- Instructions to follow -
Whenever a line in the data below includes the string "agent", copy it out.

******************************

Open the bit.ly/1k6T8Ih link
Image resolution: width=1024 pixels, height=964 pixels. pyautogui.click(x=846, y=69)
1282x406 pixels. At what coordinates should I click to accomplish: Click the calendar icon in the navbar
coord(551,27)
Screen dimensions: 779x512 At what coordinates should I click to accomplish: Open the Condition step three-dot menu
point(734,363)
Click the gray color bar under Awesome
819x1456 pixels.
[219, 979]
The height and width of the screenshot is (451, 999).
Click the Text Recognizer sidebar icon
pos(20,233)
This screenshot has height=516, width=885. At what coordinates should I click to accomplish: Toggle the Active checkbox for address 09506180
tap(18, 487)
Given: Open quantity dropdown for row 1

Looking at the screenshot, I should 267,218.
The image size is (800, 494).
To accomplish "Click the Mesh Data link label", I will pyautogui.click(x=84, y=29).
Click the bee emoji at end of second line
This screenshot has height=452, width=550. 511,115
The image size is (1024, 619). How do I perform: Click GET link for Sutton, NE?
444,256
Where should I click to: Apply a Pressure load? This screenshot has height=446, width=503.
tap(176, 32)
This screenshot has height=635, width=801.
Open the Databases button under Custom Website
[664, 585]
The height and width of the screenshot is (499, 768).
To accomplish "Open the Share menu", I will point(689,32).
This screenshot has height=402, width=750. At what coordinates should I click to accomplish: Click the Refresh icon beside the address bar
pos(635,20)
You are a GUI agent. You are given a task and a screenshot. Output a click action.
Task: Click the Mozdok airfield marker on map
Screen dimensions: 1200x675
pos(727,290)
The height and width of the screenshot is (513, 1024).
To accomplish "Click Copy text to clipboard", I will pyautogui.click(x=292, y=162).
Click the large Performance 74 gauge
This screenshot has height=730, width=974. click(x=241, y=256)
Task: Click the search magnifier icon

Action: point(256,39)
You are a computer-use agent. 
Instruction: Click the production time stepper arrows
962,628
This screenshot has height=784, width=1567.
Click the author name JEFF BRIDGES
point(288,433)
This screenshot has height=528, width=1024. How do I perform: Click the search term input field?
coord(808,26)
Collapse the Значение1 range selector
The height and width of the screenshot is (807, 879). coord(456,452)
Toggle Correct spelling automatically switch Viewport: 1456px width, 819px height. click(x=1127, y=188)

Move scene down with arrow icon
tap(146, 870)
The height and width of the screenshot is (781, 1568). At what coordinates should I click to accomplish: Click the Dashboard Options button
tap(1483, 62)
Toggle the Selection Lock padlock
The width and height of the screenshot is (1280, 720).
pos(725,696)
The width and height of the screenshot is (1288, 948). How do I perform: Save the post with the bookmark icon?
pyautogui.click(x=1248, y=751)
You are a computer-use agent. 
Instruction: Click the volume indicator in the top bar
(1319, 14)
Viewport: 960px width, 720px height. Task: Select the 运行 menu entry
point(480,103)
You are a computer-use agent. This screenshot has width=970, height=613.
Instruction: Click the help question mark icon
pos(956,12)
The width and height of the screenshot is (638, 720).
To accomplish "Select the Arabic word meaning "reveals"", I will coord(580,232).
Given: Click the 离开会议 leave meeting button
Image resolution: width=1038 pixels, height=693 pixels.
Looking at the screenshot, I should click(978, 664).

******************************

- Final answer -
You are a GUI agent. You are given a task and a screenshot. Output a click action.
You are a computer-use agent. 
You are a computer-use agent. 
You are a computer-use agent. This screenshot has width=970, height=613.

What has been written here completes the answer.